At the time, the three main objectives of the policy were to:

  • ensure peace in Europe through self sufficiency in food,
  • enable all Europeans to eat quality foodstuffs at an affordable price and in adequate quantities,
  • guarantee the long-term future of agriculture through modernisation and by bringing farmers a decent income.

Four mechanisms of regulation

To meet these objectives, the CAP was backed up with a number of tools. The main initiative was the creation of Common Market Organisations (OCMs), product by product, including for wine, cereals and milk. Each OCM established rules for regulating production in line with demand. The mechanisms were essentially based on:

  • an intervention price: regardless of global market conditions, European farmers would be ensured a guaranteed price for their product;
  • internal market support: to limit any fall in prices inside the Common Market, intervention bodies would buy a part of the production when prices began to drop;
  • export refunds: financial aid for exporters, offsetting the difference in internal market and world market prices ;
  • import levies: resembling import taxes, these levies covered the difference between the third country price and the inter-community price.

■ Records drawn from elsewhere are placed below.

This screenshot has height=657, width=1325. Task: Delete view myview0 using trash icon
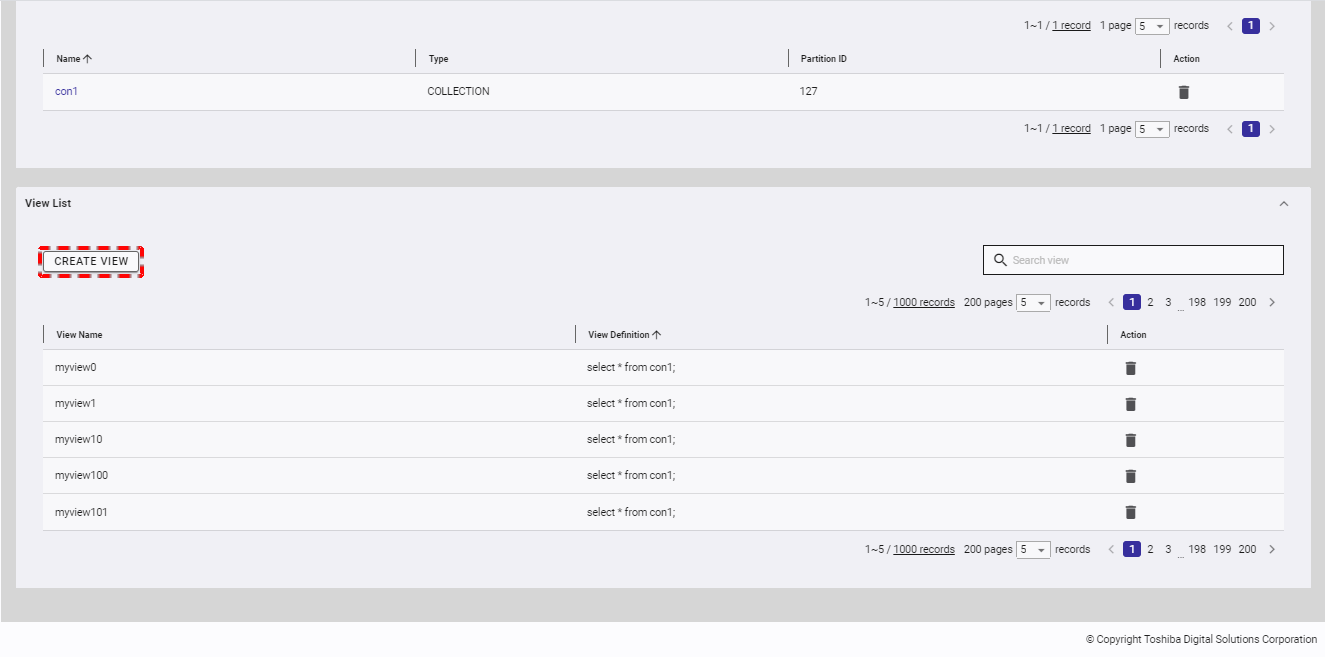pos(1130,368)
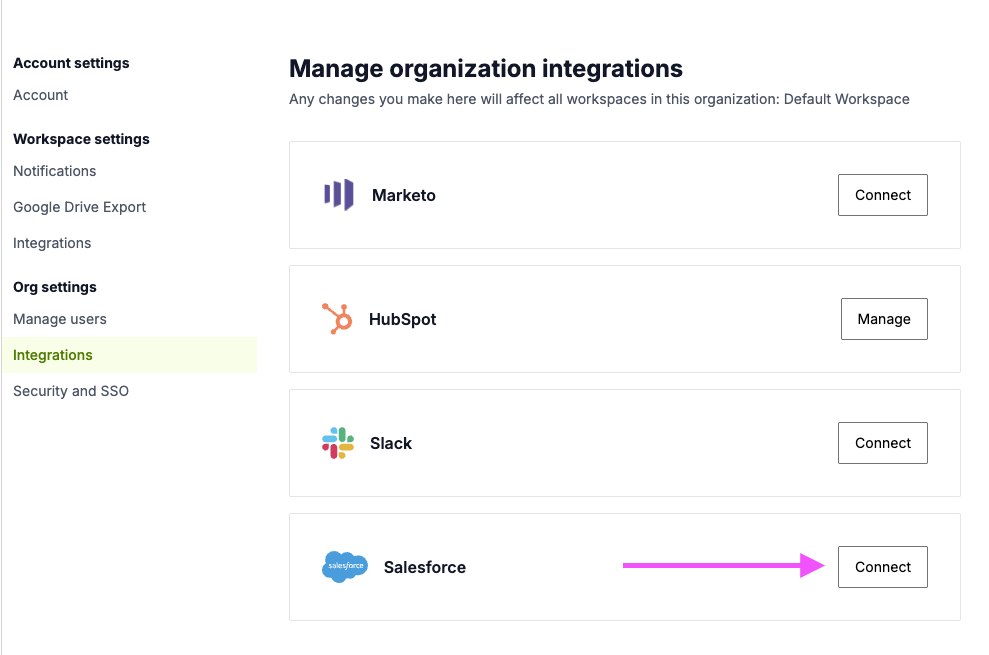Image resolution: width=989 pixels, height=655 pixels.
Task: Open Google Drive Export settings
Action: pyautogui.click(x=79, y=207)
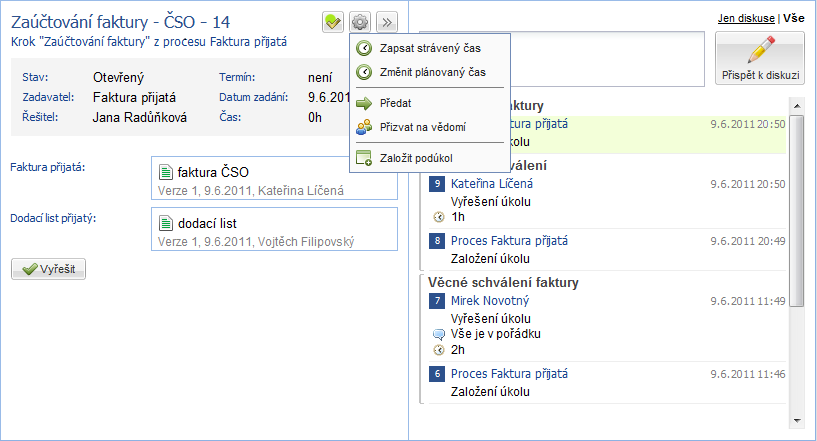Click the 'Přispět k diskuzi' pencil button
The image size is (817, 441).
759,59
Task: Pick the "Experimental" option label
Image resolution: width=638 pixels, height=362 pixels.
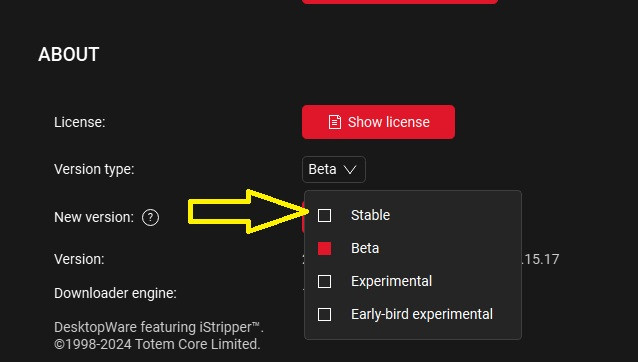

They have since been replaced by fixed import duties. 

Objectives met rapidly

The policy achieved spectacular results. In ten years the European Community went from deficit to self sufficiency and then, in the 1970s, to surpluses for certain products, with powdered milk and butter mountains and silos overflowing with cereals. Europe was forced to launch agricultural policy reforms, which continued through 2009. These reforms were also spurred by pressure from the General Agreement on Tariffs and Trade (GATT), which in 1994 became the World Trade Organization (WTO), and often resembled measures adopted, several years afterwards, by the USA.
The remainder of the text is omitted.